Tjonge, tjonge. Dat was me wat zeg. Afgelopen weekeinde stonden de sociale media bol over het nieuws dat Nadia Ezzeroili in de Volkskrant publiekelijk afstand deed van haar Nederlandse identiteit.
Nederland, ze trekt het niet meer. Het land waar ze is geboren, opgegroeid en een droombaan heeft verworven bij de Volkskrant. Ze trekt het niet meer: het verharde klimaat, het racisme, de hippe cafés en de oppervlakkige borrelpraatjes. Het land waar de minister-president vindt dat allochtonen zich moeten invechten in een vijandige werkomgeving.
De Hollandse droom blijkt een deceptie. Een droom met een onhaalbare voorwaarde: dat niemand iets van je afkomst voelt. Ik zou me er weinig van aan trekken. Origine doet mij niet zoveel.

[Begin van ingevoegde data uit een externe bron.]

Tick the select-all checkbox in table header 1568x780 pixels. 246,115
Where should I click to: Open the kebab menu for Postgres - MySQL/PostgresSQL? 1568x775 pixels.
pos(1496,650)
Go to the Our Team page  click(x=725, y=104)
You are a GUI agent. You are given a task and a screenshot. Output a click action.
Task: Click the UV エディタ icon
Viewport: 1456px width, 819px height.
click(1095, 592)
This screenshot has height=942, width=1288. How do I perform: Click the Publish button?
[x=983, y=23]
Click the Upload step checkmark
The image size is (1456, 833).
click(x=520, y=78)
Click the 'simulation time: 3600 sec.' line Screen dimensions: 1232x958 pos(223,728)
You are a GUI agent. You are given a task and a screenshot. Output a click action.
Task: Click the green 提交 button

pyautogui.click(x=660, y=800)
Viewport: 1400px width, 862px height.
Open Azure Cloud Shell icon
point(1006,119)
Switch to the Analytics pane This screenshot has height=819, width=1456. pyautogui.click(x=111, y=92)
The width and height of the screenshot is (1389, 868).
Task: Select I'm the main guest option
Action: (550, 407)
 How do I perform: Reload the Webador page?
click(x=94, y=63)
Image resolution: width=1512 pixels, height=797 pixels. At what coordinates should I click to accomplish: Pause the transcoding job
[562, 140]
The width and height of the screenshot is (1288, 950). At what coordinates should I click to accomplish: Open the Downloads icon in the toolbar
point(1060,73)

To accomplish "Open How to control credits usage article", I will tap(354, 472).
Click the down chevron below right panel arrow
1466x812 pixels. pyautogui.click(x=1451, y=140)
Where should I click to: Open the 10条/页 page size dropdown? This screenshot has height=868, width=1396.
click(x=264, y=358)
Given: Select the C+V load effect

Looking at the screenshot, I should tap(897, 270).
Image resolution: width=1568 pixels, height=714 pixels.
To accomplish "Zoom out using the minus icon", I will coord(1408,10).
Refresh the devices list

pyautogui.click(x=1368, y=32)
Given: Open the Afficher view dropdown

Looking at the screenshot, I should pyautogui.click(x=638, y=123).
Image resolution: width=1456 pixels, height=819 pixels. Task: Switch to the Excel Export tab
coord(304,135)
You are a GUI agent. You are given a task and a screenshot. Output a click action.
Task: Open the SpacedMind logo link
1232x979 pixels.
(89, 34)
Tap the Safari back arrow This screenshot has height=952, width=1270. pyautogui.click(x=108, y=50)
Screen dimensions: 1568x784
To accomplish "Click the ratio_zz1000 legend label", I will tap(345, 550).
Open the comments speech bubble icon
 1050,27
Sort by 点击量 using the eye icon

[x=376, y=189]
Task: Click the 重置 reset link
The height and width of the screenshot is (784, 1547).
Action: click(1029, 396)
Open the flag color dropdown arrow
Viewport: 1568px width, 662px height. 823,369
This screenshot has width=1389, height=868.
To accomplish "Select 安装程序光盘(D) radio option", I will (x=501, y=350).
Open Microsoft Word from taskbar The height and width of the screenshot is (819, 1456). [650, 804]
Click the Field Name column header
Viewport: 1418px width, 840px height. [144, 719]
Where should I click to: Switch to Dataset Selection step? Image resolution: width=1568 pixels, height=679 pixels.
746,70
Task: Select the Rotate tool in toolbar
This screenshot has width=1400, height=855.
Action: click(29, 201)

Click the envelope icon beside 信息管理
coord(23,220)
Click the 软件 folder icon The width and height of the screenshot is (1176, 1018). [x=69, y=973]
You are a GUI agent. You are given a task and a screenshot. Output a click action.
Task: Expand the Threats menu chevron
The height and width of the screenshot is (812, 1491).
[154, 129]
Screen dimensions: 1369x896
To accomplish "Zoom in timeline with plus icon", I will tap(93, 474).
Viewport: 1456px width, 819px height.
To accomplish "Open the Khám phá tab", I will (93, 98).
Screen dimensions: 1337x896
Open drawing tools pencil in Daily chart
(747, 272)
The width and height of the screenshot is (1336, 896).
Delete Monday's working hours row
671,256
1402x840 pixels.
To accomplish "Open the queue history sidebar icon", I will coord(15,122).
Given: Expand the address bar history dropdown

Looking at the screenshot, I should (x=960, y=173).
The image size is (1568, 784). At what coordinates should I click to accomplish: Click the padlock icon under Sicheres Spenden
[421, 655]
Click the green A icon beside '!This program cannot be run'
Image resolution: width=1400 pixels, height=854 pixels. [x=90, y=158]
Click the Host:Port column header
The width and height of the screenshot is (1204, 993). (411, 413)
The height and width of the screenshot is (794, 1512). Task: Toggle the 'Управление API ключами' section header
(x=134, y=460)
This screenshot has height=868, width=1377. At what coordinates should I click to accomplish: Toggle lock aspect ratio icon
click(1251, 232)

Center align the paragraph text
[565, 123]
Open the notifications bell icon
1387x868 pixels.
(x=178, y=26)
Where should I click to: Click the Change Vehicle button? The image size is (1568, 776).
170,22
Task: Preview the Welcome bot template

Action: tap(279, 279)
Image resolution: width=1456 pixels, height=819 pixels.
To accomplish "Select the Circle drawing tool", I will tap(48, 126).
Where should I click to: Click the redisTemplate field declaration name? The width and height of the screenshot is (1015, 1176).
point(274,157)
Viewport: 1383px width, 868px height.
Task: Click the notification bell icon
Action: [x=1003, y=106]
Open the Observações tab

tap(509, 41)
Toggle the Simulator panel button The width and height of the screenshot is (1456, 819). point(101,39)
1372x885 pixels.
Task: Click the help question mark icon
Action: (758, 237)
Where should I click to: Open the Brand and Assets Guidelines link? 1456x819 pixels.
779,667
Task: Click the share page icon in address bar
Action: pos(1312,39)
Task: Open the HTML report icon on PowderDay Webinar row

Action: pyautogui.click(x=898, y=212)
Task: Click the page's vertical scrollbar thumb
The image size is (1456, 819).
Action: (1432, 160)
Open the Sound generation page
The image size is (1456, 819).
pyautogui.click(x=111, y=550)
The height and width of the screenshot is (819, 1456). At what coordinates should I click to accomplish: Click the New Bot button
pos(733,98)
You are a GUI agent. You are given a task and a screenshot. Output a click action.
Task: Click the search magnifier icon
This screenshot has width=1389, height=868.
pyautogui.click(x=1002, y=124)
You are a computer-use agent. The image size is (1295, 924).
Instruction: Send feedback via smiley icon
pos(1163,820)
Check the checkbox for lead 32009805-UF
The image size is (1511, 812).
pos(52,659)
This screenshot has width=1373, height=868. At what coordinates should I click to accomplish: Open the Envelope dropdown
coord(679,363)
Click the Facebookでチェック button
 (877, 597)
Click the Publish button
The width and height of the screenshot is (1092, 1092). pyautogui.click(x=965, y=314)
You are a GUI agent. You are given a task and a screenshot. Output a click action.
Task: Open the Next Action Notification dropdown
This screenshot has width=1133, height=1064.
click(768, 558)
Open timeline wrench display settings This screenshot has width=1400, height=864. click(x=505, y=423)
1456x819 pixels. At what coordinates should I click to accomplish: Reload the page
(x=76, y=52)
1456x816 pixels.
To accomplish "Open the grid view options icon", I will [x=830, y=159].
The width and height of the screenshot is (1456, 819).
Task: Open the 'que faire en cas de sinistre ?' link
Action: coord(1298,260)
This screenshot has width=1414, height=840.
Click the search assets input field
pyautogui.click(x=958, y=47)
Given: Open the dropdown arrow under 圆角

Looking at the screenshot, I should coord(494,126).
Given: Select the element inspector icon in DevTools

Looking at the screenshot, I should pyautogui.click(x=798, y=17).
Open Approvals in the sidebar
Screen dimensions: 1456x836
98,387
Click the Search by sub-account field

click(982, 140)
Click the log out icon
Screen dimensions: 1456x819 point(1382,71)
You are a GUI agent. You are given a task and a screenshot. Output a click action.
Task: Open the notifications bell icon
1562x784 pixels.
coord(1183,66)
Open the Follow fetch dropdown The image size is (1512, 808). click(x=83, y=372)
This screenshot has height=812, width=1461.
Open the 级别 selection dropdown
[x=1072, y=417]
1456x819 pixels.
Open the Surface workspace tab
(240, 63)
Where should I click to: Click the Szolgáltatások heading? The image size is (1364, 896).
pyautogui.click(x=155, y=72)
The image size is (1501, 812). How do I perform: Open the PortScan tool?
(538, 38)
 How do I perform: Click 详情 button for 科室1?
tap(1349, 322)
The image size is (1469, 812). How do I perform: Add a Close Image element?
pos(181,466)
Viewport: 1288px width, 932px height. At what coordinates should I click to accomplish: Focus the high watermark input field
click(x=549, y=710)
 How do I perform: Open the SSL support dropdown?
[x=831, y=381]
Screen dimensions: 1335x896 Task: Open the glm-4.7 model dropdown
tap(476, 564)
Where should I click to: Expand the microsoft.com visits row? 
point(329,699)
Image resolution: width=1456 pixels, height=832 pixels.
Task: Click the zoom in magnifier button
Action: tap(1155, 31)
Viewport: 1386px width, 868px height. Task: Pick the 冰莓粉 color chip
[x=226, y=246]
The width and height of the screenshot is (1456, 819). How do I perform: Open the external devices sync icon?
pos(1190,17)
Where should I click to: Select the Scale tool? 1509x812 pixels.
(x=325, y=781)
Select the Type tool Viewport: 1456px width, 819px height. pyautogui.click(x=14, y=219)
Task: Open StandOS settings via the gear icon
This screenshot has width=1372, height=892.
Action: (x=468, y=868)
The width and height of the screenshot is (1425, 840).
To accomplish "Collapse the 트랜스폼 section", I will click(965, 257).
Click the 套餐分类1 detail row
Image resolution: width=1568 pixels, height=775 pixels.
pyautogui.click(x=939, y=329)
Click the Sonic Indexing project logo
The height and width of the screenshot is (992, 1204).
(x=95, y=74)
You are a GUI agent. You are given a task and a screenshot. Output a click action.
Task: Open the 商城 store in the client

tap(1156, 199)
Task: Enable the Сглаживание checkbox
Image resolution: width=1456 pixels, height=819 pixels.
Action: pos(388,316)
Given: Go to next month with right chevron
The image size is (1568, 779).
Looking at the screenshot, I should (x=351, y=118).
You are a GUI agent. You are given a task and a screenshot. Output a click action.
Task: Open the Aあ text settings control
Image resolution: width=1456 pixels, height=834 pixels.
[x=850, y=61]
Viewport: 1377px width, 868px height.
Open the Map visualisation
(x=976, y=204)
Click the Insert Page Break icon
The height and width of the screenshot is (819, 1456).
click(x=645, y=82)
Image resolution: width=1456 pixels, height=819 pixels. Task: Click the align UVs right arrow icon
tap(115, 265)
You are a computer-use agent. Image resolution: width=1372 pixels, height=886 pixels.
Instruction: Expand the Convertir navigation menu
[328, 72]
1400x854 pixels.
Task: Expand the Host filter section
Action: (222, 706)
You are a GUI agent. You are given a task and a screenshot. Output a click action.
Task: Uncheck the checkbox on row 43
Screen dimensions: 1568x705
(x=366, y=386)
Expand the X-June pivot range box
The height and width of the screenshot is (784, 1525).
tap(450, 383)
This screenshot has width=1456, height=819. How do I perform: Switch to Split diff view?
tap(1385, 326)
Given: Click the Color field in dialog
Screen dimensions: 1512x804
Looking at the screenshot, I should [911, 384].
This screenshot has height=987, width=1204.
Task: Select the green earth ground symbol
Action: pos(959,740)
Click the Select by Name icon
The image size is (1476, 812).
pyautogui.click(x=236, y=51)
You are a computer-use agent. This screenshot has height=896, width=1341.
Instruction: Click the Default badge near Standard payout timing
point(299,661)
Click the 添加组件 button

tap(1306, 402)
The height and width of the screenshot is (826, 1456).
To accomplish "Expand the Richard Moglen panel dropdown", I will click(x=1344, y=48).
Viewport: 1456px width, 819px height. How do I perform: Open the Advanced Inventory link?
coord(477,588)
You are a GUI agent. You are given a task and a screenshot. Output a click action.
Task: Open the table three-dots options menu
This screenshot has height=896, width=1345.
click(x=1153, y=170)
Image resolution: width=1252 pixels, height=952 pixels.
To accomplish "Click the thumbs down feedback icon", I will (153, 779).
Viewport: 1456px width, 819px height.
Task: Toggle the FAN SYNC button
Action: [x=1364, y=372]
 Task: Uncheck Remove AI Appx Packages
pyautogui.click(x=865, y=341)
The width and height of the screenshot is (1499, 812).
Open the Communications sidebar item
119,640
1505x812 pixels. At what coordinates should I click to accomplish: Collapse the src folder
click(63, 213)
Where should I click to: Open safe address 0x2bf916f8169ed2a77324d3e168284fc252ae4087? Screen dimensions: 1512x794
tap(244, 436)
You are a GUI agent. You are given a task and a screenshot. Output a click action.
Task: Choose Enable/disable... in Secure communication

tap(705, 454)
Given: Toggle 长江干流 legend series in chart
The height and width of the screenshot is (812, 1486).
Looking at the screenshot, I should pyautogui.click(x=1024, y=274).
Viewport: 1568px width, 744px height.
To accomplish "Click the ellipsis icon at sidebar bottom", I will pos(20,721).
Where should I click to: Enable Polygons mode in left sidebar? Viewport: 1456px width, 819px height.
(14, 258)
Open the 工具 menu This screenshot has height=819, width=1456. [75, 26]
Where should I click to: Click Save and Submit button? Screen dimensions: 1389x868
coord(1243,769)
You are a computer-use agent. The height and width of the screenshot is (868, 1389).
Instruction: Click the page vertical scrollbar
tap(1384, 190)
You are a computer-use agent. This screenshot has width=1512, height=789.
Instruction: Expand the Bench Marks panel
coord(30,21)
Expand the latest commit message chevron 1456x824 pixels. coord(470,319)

Het veroorzaakt alleen maar narigheid.
Hooguit bij het WK ‘74 heb ik me ooit eens Nederlander gevoeld. Ik voelde me altijd Amsterdammer, tot die stad me zo tegenstond dat ik mijn conclusies trok en verhuisde. Sindsdien hoefde ik niet meer ergens bij te horen. Heerlijk. Het schonk me de vrijheid zelfs Rotterdammers te waarderen.
Ik ben benieuwd wat de volgende stap van Nadia zal zijn. Ze wil zich niet in Nederlandse bodem laten begraven. Maar om geloofwaardig te zijn moet dit stuk wel meer verdergaande gevolgen hebben. Concreet. Blijft ze bij de Volkskrant? Gaat ze naar Marokko? Of, zoals wordt gefluisterd: Is het een slimme carrière move? Wie weet?
Eerlijk gezegd kan het me niets schelen. Ik ken haar niet. De kans is groot dat ik weleens wat van haar heb gelezen, maar bijgebleven is me dat niet. Ik wens Nadia het allerbeste. Missen zal ik haar niet.